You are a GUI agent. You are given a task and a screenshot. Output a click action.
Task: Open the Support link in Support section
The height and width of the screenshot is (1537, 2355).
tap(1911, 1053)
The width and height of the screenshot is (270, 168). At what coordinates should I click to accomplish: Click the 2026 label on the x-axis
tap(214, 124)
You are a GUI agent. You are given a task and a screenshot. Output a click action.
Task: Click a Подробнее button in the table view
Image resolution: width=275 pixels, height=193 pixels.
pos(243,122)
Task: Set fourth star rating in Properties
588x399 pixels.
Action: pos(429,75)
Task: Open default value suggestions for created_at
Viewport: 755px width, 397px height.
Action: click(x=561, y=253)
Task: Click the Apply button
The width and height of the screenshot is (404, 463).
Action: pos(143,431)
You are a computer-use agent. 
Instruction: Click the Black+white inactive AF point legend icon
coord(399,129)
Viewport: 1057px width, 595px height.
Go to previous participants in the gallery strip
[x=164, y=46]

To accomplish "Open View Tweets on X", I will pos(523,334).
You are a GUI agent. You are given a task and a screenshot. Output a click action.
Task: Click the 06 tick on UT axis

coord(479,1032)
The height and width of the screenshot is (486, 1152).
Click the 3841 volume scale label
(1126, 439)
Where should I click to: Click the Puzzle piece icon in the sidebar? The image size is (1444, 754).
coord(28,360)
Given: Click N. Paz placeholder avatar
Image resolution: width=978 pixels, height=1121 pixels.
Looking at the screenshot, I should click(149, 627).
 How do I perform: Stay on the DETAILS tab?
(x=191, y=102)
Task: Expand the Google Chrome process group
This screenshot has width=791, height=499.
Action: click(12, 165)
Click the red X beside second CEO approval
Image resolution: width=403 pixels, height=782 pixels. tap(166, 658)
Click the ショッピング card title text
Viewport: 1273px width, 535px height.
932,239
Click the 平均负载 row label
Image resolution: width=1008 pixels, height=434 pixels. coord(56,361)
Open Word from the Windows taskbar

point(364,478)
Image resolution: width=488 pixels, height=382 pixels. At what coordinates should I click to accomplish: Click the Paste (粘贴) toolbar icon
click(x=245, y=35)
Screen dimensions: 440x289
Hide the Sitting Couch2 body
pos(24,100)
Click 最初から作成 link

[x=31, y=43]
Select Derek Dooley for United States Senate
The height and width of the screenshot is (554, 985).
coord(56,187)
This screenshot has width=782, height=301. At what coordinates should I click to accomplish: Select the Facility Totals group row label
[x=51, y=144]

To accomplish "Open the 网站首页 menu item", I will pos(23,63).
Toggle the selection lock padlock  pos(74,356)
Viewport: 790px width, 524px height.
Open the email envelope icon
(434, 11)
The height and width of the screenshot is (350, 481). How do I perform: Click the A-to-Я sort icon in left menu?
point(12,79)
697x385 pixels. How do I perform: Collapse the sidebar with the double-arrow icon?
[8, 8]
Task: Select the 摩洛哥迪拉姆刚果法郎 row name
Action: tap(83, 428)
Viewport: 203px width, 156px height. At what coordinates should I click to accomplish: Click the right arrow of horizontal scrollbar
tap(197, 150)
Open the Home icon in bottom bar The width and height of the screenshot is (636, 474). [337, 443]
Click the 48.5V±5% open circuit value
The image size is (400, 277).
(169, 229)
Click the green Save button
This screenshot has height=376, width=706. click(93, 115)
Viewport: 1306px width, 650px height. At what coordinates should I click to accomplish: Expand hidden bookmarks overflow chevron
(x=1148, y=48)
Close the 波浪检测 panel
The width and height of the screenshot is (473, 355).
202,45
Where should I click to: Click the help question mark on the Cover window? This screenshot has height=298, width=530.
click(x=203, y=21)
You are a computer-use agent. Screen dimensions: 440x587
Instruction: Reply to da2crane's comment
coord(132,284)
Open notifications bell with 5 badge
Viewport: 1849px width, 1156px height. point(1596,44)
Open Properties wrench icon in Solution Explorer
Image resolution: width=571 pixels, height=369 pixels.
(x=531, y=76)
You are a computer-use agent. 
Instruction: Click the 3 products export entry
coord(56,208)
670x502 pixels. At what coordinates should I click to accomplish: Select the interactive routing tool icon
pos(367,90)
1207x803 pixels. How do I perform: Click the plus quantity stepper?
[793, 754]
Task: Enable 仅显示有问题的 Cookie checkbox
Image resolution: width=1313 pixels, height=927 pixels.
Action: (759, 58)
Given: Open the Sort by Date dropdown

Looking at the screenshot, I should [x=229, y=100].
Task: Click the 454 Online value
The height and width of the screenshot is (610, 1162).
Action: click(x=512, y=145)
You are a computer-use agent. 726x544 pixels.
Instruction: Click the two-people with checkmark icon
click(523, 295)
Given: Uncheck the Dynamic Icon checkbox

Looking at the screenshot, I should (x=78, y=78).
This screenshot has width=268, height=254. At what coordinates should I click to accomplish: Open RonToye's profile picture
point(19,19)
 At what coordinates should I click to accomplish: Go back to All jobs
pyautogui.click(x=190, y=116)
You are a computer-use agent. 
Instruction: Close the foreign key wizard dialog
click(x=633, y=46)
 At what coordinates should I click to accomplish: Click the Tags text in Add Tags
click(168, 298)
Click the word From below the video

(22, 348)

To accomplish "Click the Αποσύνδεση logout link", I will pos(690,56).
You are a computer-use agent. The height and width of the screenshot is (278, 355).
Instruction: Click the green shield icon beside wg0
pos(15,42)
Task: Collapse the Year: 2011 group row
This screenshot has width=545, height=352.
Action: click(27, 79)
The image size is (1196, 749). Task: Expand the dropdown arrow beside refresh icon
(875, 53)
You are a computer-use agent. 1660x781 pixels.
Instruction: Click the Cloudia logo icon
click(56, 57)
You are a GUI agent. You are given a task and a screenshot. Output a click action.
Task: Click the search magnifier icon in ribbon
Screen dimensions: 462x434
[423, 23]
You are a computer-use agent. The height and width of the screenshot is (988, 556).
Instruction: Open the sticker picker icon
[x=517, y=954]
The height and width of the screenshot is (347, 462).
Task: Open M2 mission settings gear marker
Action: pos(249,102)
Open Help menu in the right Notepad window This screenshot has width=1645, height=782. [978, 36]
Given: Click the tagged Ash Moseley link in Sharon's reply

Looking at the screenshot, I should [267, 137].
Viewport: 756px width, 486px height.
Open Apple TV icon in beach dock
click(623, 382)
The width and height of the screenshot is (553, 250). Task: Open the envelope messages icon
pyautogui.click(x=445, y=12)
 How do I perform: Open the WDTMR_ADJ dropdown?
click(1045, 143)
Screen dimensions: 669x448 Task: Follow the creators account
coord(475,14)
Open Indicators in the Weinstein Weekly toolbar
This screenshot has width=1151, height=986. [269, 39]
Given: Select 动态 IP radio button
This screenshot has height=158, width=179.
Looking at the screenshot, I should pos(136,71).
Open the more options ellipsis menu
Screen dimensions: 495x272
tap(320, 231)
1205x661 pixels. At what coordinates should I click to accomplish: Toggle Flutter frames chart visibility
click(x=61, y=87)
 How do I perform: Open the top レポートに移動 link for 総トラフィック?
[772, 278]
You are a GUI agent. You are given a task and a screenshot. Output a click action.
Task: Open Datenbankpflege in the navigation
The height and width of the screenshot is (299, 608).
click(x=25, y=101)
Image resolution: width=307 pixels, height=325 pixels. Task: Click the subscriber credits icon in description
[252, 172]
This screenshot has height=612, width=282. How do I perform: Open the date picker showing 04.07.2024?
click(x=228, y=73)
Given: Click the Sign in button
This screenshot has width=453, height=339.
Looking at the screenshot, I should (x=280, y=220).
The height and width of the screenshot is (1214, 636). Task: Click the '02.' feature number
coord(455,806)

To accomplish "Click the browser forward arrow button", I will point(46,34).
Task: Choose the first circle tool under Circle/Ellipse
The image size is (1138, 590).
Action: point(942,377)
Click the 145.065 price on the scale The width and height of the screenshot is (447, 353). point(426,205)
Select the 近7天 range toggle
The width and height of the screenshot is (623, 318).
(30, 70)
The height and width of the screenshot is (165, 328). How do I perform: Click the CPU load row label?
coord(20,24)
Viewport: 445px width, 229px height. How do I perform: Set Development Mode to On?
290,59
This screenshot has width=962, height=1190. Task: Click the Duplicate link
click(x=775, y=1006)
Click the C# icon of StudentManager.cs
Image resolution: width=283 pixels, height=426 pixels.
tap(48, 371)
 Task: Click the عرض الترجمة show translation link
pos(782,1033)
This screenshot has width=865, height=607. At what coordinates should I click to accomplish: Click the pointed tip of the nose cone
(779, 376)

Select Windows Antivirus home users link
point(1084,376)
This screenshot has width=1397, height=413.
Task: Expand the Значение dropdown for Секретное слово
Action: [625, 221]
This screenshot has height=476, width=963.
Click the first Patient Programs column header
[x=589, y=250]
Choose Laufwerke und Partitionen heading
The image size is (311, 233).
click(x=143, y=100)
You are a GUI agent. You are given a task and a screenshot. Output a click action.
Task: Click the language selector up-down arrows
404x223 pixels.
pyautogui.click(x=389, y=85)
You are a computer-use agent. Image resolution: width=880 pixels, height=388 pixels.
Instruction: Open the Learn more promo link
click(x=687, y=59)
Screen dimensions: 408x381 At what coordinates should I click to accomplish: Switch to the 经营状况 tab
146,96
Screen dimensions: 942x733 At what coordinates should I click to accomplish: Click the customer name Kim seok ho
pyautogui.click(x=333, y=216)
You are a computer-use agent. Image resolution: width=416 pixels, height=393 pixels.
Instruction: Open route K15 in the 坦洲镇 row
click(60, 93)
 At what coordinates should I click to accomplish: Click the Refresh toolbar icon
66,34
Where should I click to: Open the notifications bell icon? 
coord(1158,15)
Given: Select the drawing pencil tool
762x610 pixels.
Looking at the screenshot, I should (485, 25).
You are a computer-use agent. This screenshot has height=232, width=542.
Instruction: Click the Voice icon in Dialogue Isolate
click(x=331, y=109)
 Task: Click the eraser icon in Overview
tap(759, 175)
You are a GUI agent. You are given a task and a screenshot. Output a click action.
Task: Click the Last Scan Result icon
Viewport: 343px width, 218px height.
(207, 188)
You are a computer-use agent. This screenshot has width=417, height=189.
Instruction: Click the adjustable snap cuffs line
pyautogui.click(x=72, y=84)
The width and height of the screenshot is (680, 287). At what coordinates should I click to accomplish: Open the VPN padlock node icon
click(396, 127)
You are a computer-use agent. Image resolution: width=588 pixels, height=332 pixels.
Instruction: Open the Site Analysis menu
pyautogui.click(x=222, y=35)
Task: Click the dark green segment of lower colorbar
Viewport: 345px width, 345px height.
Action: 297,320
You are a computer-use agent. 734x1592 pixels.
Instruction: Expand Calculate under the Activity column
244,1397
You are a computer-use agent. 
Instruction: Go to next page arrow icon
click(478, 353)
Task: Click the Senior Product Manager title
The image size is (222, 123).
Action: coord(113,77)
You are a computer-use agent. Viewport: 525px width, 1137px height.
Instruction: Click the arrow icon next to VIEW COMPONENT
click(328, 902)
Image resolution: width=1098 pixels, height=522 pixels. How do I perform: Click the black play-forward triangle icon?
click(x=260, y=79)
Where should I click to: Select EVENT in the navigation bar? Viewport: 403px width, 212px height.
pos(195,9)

========================================================================

■ **Work to complete**:
Copy all lines of the preceding data that hold the word "value".

■ **Response area**:
Task: Open default value suggestions for created_at
Click the 48.5V±5% open circuit value
Task: Click the 454 Online value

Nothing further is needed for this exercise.